__Texto para leitura__:
▶
A partir do achado da petição à Rainha de 1787, Valdemir e eu divergimos quanto a quem fossem os pais de Manuel Carvalho de Almeida, e ainda quanto ao parentesco entre os diversos Carvalhos de Almeida do Piauí, no final do século XVII e início do século XVIII. Ele entendeu, encerrando sua pesquisa, que os pais de Manuel seriam Belchior Gomes de Cunha e Isabel Rodrigues, acreditando na veracidade das declarações feitas na petição de 1787.

Eu, de meu lado, insisti que os pais de Manuel poderiam ser o padre Miguel Carvalho de Almeida e uma mulher desconhecida. Fui além disso, com base em minhas pesquisas paralelas, conhecidas por Valdemir. Assumi que o padre Miguel foi o pai também, com a mesma mulher desconhecida ou com outra, de Antônio Carvalho de Almeida e do padre Tomé Carvalho e Silva. O padre Inocêncio Carvalho de Almeida seria, então, irmão do padre Miguel e tio paternal de Manuel, de Antônio e do padre Tomé.

A petição à Rainha para ingresso na Ordem de Cristo, em 1787, e outras redigidas por Francisco da Cunha e Silva Castello Branco, não comprovariam uma solução em favor de Belchior e Isabel como genitores. Para mim, não importa que se tivesse isso como verdadeiro no Piauí, há mais de duzentos anos. Pensei: Quando Francisco apresenta como seus avós paternos Belchior e Isabel, ele o faz porque assim estaria minimamente atendendo ao que se exigia (a indicação de todos os avós) para o ingresso naquela instituição multissecular, a Ordem de Nosso Senhor Jesus Cristo.

Há ainda a dizer o seguinte.
◀
__O que fazer__: Copie do texto sobre a ascendência de Manuel Carvalho de Almeida o trecho que começa em "A petição à Rainha para" e vai até "dizer o seguinte.", inclusive.

__Dados armazenados__:
▶
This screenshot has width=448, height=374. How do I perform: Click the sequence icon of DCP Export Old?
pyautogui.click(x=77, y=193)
◀
__A solução__:
A petição à Rainha para ingresso na Ordem de Cristo, em 1787, e outras redigidas por Francisco da Cunha e Silva Castello Branco, não comprovariam uma solução em favor de Belchior e Isabel como genitores. Para mim, não importa que se tivesse isso como verdadeiro no Piauí, há mais de duzentos anos. Pensei: Quando Francisco apresenta como seus avós paternos Belchior e Isabel, ele o faz porque assim estaria minimamente atendendo ao que se exigia (a indicação de todos os avós) para o ingresso naquela instituição multissecular, a Ordem de Nosso Senhor Jesus Cristo.

Há ainda a dizer o seguinte.